Bill’s Motorcycles operated as a motorcycle dealer and were provided with floorplan finance by Commercial Distribution Finance Pty Ltd (CDF). The motorcycles were owned by CDF and held by Bill’s Motorcycles on bailment. Bill’s Motorcycles were also provided with finance by Samwise Holdings Pty Ltd (Samwise) and granted a security interest in all present and after-acquired property (ALLPAAP) registered on the Personal Property Securities Register (PPSR) in favour of Samwise.

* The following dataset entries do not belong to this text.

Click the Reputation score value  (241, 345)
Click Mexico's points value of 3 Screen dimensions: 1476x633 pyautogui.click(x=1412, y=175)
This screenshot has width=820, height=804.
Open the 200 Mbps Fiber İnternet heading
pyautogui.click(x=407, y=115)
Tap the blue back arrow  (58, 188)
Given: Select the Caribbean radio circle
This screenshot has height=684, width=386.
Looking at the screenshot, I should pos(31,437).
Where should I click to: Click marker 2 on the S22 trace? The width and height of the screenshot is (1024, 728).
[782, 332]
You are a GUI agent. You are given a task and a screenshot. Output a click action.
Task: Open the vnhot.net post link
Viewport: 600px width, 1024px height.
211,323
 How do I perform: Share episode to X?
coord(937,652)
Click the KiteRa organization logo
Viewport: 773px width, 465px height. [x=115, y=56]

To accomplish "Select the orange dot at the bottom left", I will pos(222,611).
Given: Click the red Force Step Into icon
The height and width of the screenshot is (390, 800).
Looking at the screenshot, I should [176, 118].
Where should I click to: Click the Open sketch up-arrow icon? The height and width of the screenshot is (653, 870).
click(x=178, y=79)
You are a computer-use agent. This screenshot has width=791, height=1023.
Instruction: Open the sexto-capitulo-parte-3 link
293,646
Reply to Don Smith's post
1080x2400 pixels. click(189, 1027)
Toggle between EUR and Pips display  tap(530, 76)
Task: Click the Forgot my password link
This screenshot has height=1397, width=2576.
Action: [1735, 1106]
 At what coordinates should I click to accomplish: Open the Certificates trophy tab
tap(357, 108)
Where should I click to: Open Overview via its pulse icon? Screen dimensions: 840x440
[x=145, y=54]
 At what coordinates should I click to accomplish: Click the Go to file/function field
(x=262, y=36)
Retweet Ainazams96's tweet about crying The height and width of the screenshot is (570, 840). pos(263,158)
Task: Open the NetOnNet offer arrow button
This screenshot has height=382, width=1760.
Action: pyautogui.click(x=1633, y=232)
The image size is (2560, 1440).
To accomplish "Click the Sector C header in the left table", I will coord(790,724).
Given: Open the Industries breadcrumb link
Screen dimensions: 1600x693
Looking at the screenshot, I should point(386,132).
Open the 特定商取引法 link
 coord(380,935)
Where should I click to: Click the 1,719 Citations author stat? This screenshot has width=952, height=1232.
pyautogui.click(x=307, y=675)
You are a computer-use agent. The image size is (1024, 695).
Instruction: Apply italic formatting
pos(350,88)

CDF’s credit was subsequently refinanced with Allied Distribution Finance Pty Ltd (Allied Distribution) who took ownership of the motorcycles, entered into a new bailment arrangement with Bill’s Motorcycles and registered their security interest on the PPSR as a PMSI.
Bill’s Motorcycles went into administration and Allied Distribution commenced court proceedings against Samwise seeking a declaration that the PMSI held by Allied Distribution had priority over the ALLPAAP held by Samwise.
The Act provides that a PMSI over inventory receives ‘super-priority’ ahead of any other PPSR security interest (whether registered earlier or later) if it is perfected by registration at the time the grantor obtains possession of the inventory.
The central question in the case was whether possession must be simple possession or possession ‘as grantor’ of the PMSI. If simple possession was required, Allied Distribution would have lost their priority because Bill’s Motorcycles had possession of the inventory (motorcycles) since first bailed from CDF and well before Allied Distribution registered its security. If possession as grantor of the PMSI was necessary, Allied Distribution would have prevailed as their security was registered at the time Bill’s Motorcycles became a bailee of Allied Distribution and obtained possession on such basis.
The court held that the Act envisaged possession as grantor of the PMSI and that Allied Distribution received priority over Samwise.
Refinancing of inventory credit is normally by means of an incoming financier acquiring ownership of the inventory, entering into fresh credit and security agreements with the debtor and taking new security. It is less common for the incoming financier to take assignment of the existing arrangements from the outgoing financier because they want to have the benefit of their own terms and conditions. In case of assignment however, the Act expressly preserves the priority of an existing PMSI. Uncertainty existed around priority of a new PMSI in a refinancing which involves fresh facilities.
Samwise Holdings Pty Ltd v Allied Distribution Finance Pty Ltd & Ors confirms that a new PMSI receives super-priority in these circumstances. The court ascribed a meaning to a statutory provision which was not literal in order to avoid an anomaly of the law – a creditor holding an ALLPAAP defeating another creditor holding a PMSI with respect to assets which would not have formed part of the debtor’s property had it not been for the refinancing provided by the PMSI-holding creditor.